§ Exercise: Starting from the line that contains "This screenshot has height=387, width=722.", reproduce each line exactly through the end of the material, and include no other lines.

#### Source material ####

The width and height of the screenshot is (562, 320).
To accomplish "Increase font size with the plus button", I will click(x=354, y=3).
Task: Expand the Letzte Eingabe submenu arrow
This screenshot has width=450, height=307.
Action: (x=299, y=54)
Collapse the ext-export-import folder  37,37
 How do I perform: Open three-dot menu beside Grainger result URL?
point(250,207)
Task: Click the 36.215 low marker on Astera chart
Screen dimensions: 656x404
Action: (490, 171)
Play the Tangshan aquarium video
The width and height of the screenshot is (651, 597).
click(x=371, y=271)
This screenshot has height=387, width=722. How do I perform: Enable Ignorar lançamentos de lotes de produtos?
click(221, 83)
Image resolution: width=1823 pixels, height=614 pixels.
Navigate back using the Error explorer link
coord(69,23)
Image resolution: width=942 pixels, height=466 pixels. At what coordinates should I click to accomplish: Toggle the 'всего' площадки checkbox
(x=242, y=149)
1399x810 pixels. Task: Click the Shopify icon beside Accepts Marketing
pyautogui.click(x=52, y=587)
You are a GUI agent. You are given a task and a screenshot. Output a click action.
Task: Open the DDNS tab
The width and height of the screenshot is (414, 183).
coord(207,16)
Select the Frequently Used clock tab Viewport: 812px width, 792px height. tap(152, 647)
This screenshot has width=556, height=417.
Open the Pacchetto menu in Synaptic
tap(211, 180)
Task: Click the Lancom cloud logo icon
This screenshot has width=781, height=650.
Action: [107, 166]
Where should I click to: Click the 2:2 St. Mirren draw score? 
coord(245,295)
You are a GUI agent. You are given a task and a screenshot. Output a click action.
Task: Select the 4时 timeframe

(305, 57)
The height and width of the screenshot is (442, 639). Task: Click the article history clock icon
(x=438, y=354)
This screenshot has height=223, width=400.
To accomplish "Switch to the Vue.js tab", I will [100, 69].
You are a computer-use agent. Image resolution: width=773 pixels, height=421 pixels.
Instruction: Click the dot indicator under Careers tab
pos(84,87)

####

§ Result for this exercise:
This screenshot has height=387, width=722. How do I perform: Enable Ignorar lançamentos de lotes de produtos?
click(221, 83)
Image resolution: width=1823 pixels, height=614 pixels.
Navigate back using the Error explorer link
coord(69,23)
Image resolution: width=942 pixels, height=466 pixels. At what coordinates should I click to accomplish: Toggle the 'всего' площадки checkbox
(x=242, y=149)
1399x810 pixels. Task: Click the Shopify icon beside Accepts Marketing
pyautogui.click(x=52, y=587)
You are a GUI agent. You are given a task and a screenshot. Output a click action.
Task: Open the DDNS tab
The width and height of the screenshot is (414, 183).
coord(207,16)
Select the Frequently Used clock tab Viewport: 812px width, 792px height. tap(152, 647)
This screenshot has width=556, height=417.
Open the Pacchetto menu in Synaptic
tap(211, 180)
Task: Click the Lancom cloud logo icon
This screenshot has width=781, height=650.
Action: [107, 166]
Where should I click to: Click the 2:2 St. Mirren draw score? 
coord(245,295)
You are a GUI agent. You are given a task and a screenshot. Output a click action.
Task: Select the 4时 timeframe

(305, 57)
The height and width of the screenshot is (442, 639). Task: Click the article history clock icon
(x=438, y=354)
This screenshot has height=223, width=400.
To accomplish "Switch to the Vue.js tab", I will [100, 69].
You are a computer-use agent. Image resolution: width=773 pixels, height=421 pixels.
Instruction: Click the dot indicator under Careers tab
pos(84,87)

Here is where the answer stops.